Zakaria talked about the confiscation of magazines and newspaper during Mubarak’s presidency, he said: “One of the issues confiscated contained an article entitled ‘One of the Ministers is a Homosexual’. The minister in question was Farouk Hosni. The story was, that one of the highest ranking leaders of the National Party leaked this information to a colleague, the journalist Mahmoud Ismail.  I was worried about what might happen to Ismail and the consequences of publishing the story under his name, so I published the article under my name, and I offered Ismail an open leave, so that he will not be subjected to state security harassment and their oppressive treatment. I rewrote the article myself and signed it, and published and circulated the newspaper edition during the night. At that time, I was the candidate for the alliance between the Brotherhood and the Labour Party and the Liberals for the Shubra province in Cairo, but when I returned home, I was shocked to find the state troops besieging my house, so I returned to where I came from, but they confiscated the issues and they stopped the train which was carrying the newspaper’s copies to the city of Minya, but I managed to smuggle two hundred copies. Following that, negotiations were held with the SSI, who demanded changing the main title and replace the story with any other story.  They suggested printing the newspaper again at the expense of the SSI, and we had an argument about the distribution of the newspaper.

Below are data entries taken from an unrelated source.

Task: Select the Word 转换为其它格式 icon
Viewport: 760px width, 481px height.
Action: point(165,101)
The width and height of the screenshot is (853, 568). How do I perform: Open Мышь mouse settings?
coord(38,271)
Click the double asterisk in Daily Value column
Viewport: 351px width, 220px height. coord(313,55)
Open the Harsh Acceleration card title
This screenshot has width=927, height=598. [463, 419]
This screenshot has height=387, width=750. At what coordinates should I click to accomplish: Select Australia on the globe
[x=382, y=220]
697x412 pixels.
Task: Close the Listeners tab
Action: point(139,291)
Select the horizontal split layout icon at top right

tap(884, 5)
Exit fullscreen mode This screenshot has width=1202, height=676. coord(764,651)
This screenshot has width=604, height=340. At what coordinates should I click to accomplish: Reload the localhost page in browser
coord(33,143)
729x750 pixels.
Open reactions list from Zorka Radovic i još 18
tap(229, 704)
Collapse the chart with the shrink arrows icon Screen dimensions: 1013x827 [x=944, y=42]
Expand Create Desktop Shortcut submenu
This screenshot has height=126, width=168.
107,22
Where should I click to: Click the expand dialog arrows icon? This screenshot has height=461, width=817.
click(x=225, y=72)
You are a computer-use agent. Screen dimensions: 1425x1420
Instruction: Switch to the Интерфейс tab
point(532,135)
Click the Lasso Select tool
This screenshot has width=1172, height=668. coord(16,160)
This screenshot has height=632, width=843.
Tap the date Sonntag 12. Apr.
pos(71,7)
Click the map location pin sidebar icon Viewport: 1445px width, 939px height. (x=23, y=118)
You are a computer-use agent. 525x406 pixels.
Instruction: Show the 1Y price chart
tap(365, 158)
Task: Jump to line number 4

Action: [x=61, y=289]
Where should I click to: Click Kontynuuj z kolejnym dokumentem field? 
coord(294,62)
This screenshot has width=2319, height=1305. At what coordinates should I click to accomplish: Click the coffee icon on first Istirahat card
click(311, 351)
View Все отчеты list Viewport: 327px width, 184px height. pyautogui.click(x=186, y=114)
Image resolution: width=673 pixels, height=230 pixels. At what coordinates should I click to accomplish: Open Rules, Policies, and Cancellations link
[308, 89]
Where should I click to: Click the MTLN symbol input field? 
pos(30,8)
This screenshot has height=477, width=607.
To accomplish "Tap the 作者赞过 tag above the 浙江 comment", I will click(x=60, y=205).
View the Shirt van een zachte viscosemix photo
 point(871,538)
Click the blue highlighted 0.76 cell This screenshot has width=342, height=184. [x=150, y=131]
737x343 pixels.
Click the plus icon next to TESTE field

We found out later that the source of the leak was a leader in the National Party who used to hate Farouk Hosni. He wanted to leak the rumour to take revenge on Farouk Hosni because he refused to join the National Party. Then I and Mr. Mustafa Kamel Murad met Hosni and explained to him everything and apologized to him.

Another confiscation story was about the assassination of Dr.Rifaat Al-Mahgoub, former Chairman of the People’s Assembly. Zakaria claims his newspaper published a news article confirming the involvement of Husni Mubarak in Al-Mahgoub’s assassination because of Al-Mahgoub’s strong opposition to the attempts of privatization and because Al-Mahgoub told the late Iraqi President Saddam Hussein, “The region needs a leader who fills the place of Gamal Abdel Nasser to reunite the Arab states, and there are nobody but you who can do that”. Zakaria said “This statement aroused Mubarak’s resentment that he got rid of Al-Mahgoub forever”.

Those are only few examples of the tense relationship between the press and the former political leadership in Egypt, and I can see more shocking stories published from now on, after the barrier of fear has been broken.